Good News for Homeowners and Real-Estate Market
By H. James Litten
Posted: March 30, 2008
Thousands of Indiana homeowners should be breathing a sigh of relief, thanks to the bipartisan efforts of the Indiana General Assembly to ease the tax burden of great concern to Hoosiers since last summer. After months of discussions, legislators agreed to approve a sweeping tax reform package, signed by Gov. Mitch Daniels on March 19, that caps property tax bills for homeowners at 1 percent of assessed value. Rental properties will be capped at 2 percent.This tax package not only brings great news to homeowners, but I believe it will bring a much-needed lift to Indiana's real estate market, particularly in Central Indiana.
Indiana is fortunate to have one of the highest homeownership rates in the nation, but last summer's tax bills had the potential to dramatically reduce the number of Hoosiers who could afford their own homes. Property tax bills were scheduled to go up an average of 24 percent statewide, but some areas of the state were seeing tax increases of two times or more. When coupled with Indiana's rising foreclosures and continued lending to those with questionable credit, the property tax increases slowed an already-weakened housing market. Many homebuyers and home sellers simply put a stop to any decisions about moving.

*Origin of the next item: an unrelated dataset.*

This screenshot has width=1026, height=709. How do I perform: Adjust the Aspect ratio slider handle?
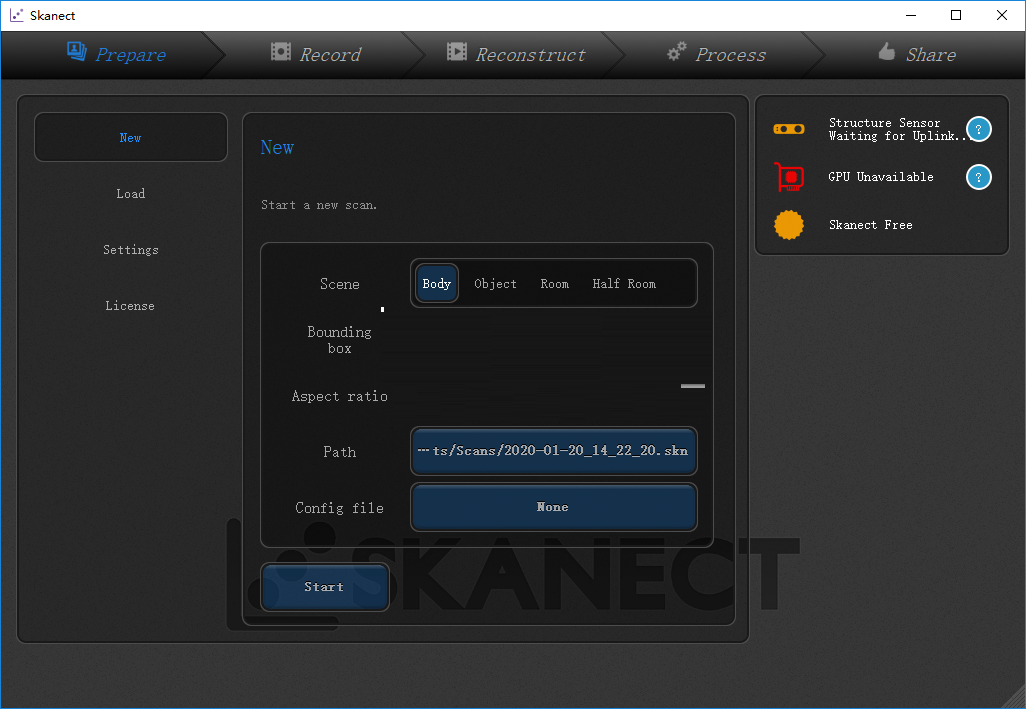click(692, 385)
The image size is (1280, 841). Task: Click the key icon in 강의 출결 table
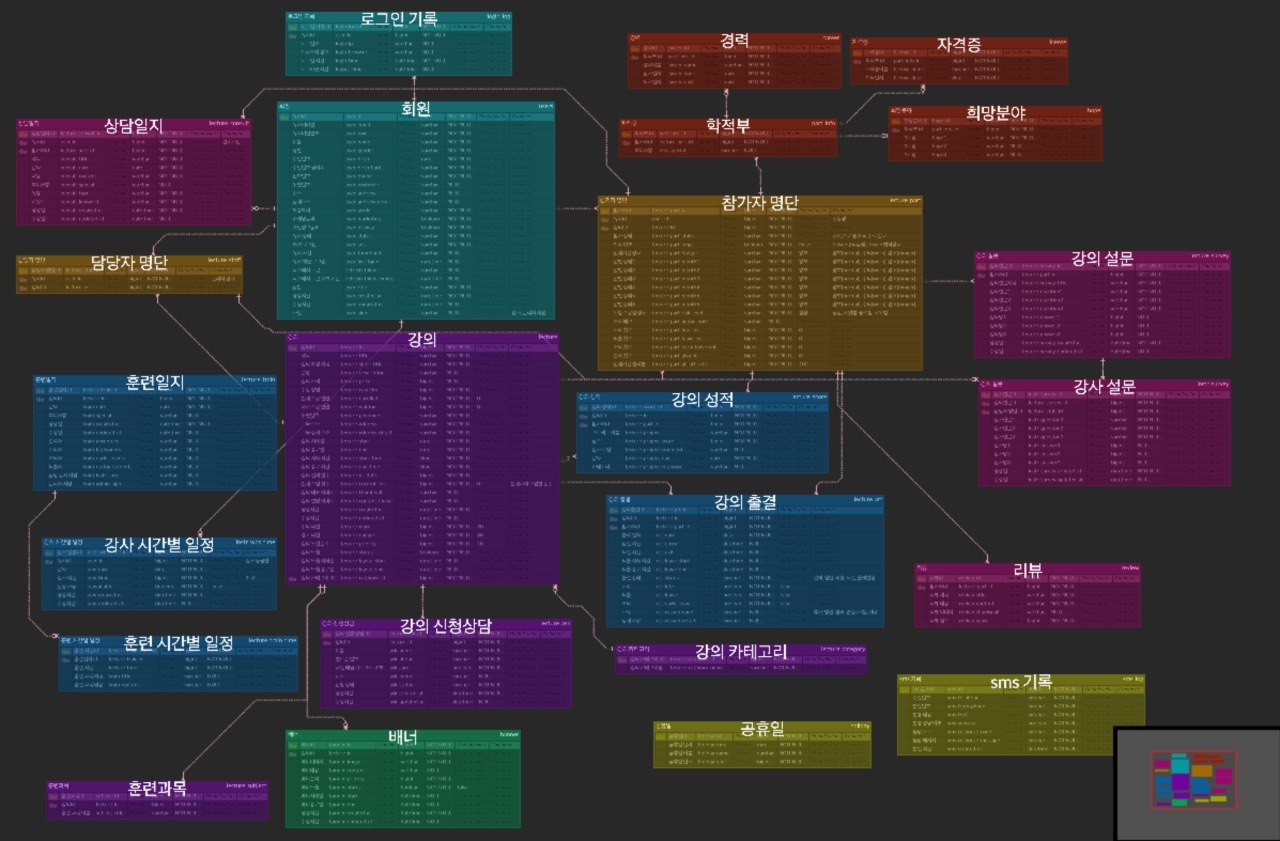[x=613, y=509]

To be fair, Central Indiana's real estate market still experienced almost 28,000 residential real estate transactions in 2007, the fifth-best record in our area's history. But the fear of larger property tax bills caused many Hoosiers to temper their home buying and selling while waiting for the tax issue to be resolved.
The action taken by Indiana's legislators resolves the property tax issue, hopefully once and for all. Now homeowners and prospective homeowners can accurately predict their semi-annual property tax. This certainty, combined with the pent-up demand we are seeing in the local housing sector, is a recipe for increased sales in 2008 in Indiana. In Central Indiana we are already experiencing some market stabilization with local home sales up 0.9 percent in February compared to the same month last year. It's the first time residential real estate sales have been up, compared to last year, since April 2007. The tax package also stabilizes Indiana's housing market by helping senior homeowners on fixed incomes. Property taxes cannot be raised more than 2 percent per year for those older than 65 with incomes less than $30,000 (joint incomes less than $40,000). That means more Hoosier seniors will be able live out their lives in their own homes.